**GIVEN EXERCISE 1**. In the hockey player biography, which team did the Blue Jackets trade Pirjetä to on March 10, 2004?

**TEXT EXCERPT**.
Lasse Pirjetä (born April 4, 1974) is a Finnish former professional ice hockey forward. He represented several teams in the Finnish SM-liiga, Frölunda HC in the Swedish Elitserien and the Columbus Blue Jackets and Pittsburgh Penguins in the NHL.

Playing career
Pirjetä spent the majority of his first nine years of his professional career playing in his native Finnish league the SM-Liiga. After nominating, Pirjetä was selected by the Columbus Blue Jackets as their fifth-round pick, 133rd overall, in the 2002 NHL Entry Draft, as an overage draftee. Pirjetä made the jump to the NHL immediately in 2002–03 season with the Blue Jackets, appearing in 51 games with a solid 21 points. In the following 2003–04 season, Pirjetä struggled to maintain his form from his debut season and was traded by the Blue Jackets, to the Pittsburgh Penguins, for Brian Holzinger on March 10, 2004.

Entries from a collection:
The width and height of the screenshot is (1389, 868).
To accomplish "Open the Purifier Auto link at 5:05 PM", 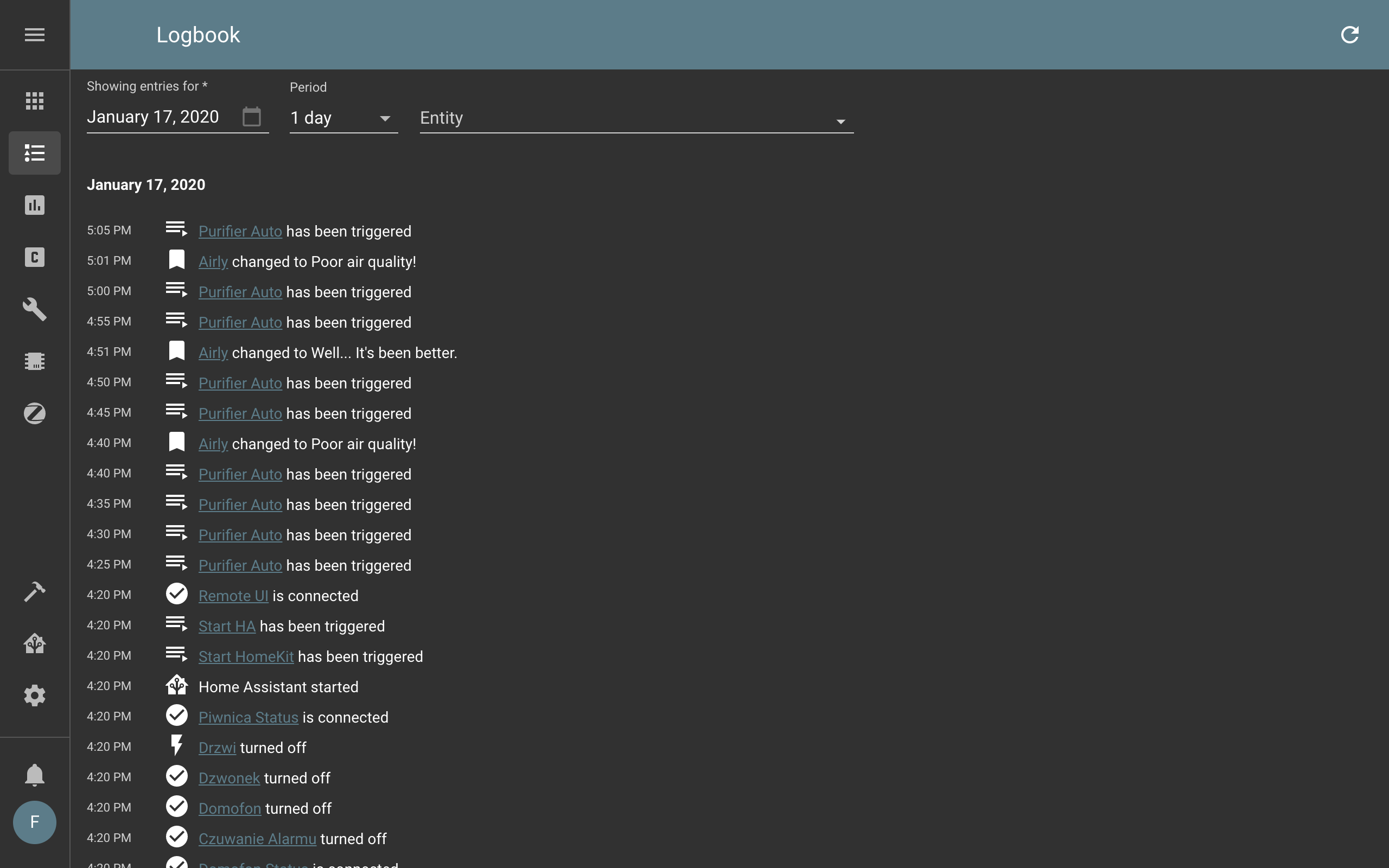I will click(x=240, y=231).
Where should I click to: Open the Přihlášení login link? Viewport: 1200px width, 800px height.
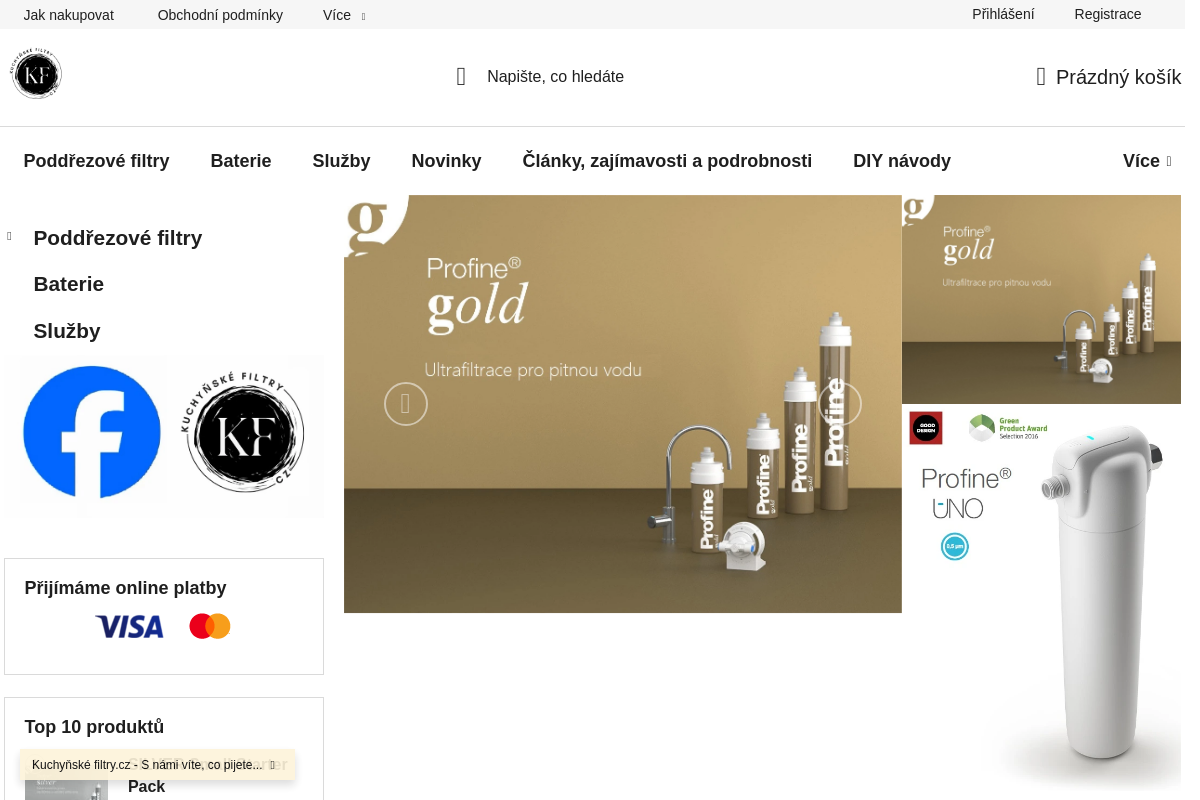(1002, 14)
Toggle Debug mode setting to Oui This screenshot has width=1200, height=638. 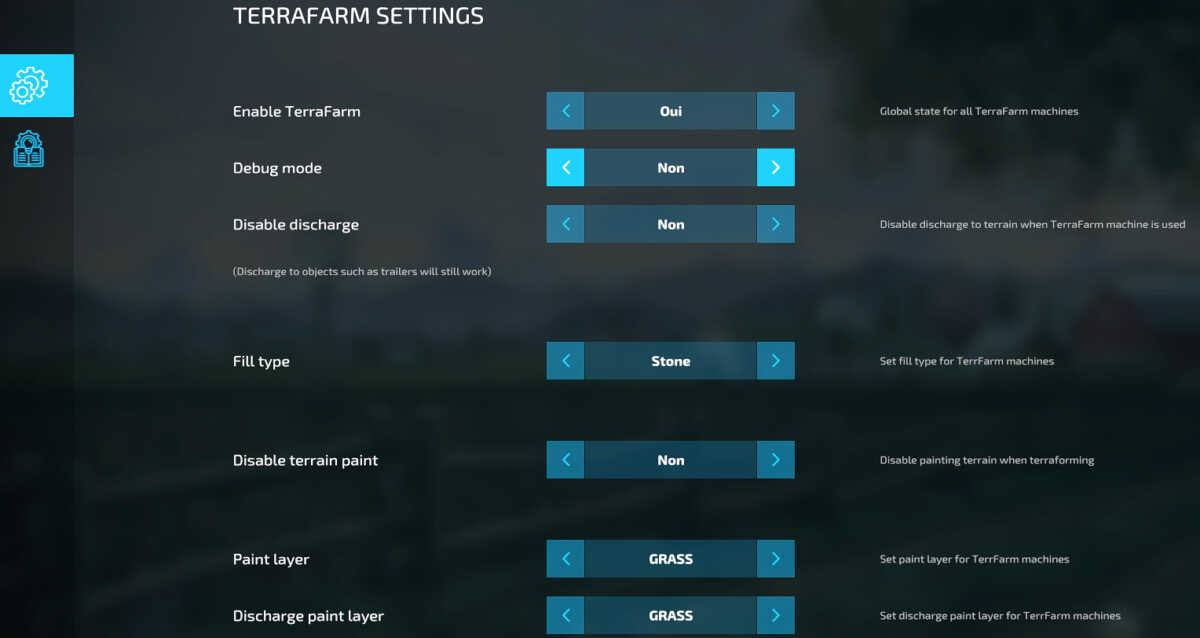click(x=670, y=167)
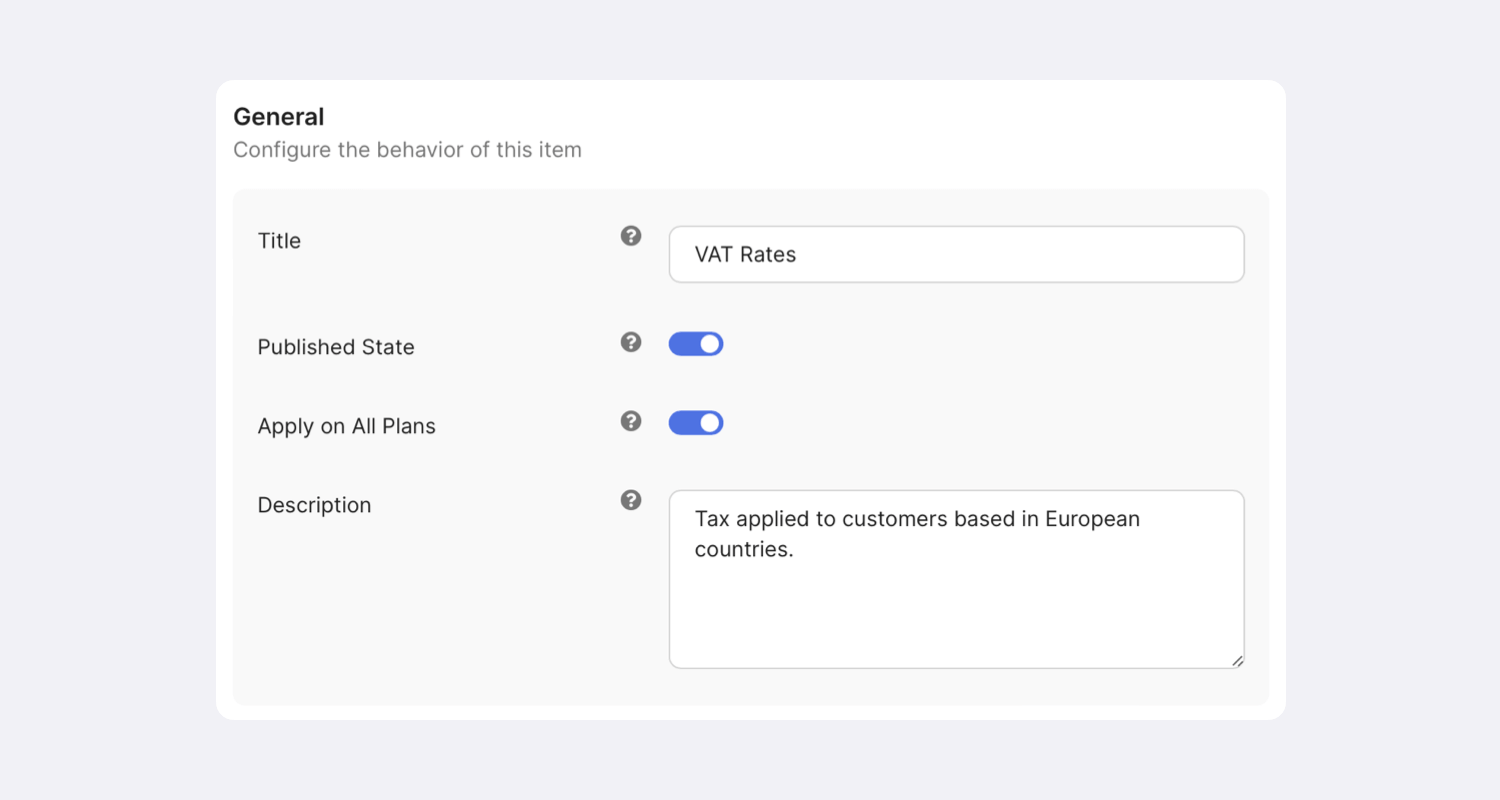The image size is (1500, 800).
Task: Click the "Description" field label
Action: click(314, 505)
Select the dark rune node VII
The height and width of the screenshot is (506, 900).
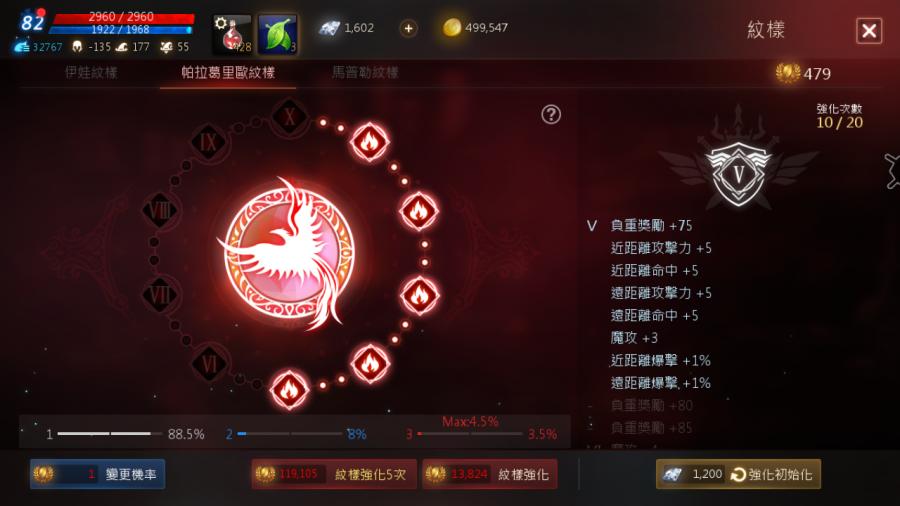[160, 296]
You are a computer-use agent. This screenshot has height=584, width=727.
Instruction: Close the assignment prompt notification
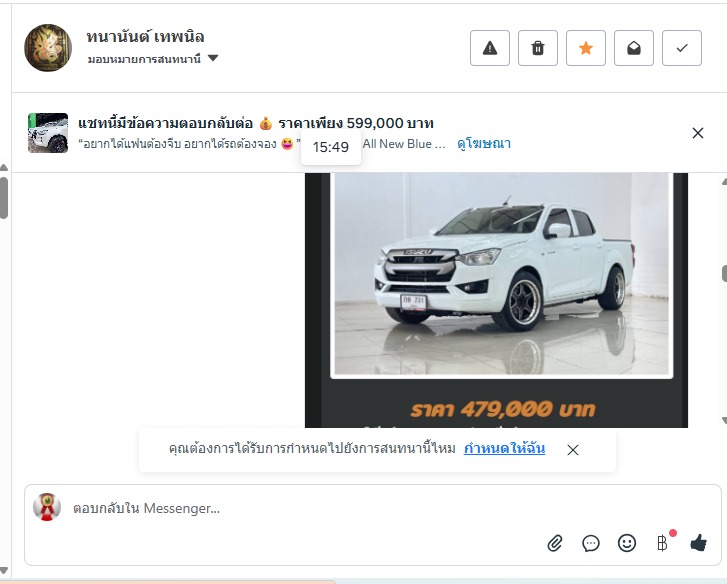pyautogui.click(x=573, y=450)
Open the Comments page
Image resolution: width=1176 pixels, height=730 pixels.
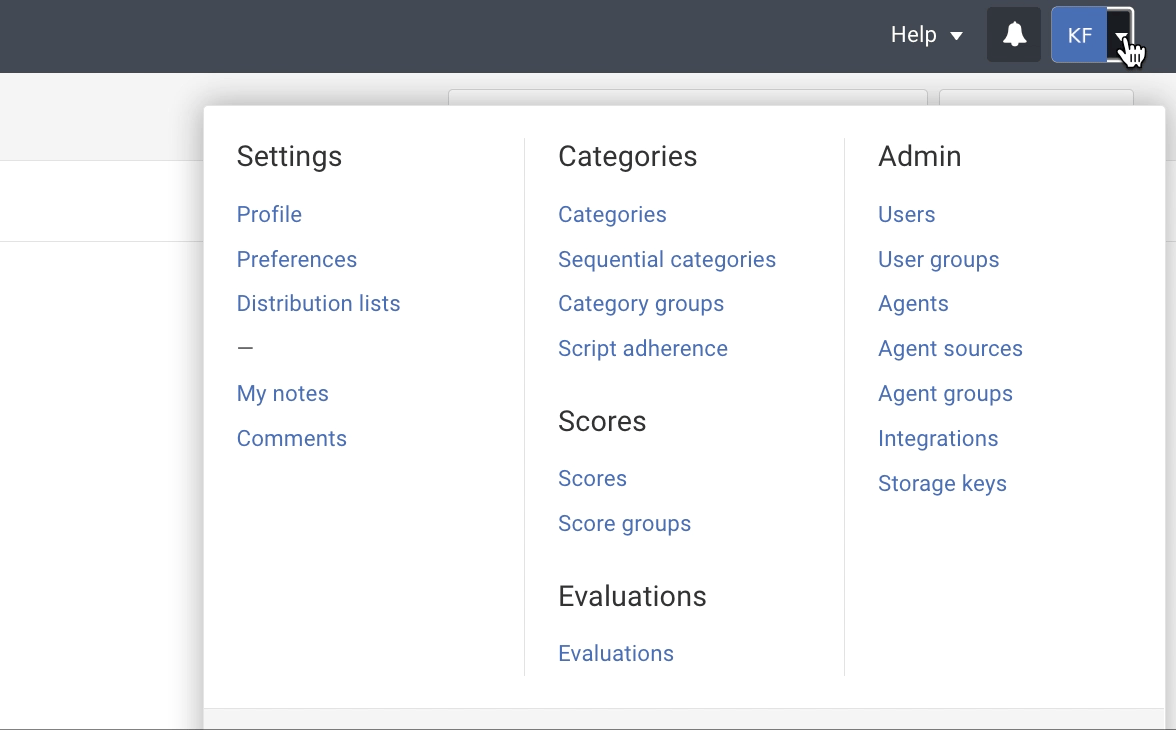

**GIVEN EXERCISE 2**. Rewrite the part of the entries that opens with the line containing "Select the dark rune node VII" and closes at the end of the entries, replacing "screenshot" with "screen capture" and leaving everything else unchanged. Omit the pictures.

**CORRECT ANSWER 1**. The Pittsburgh Penguins.

**CORRECT ANSWER 2**.
Select the dark rune node VII
The height and width of the screen capture is (506, 900).
[160, 296]
You are a computer-use agent. This screen capture has height=584, width=727.
Instruction: Close the assignment prompt notification
pyautogui.click(x=573, y=450)
Open the Comments page
Image resolution: width=1176 pixels, height=730 pixels.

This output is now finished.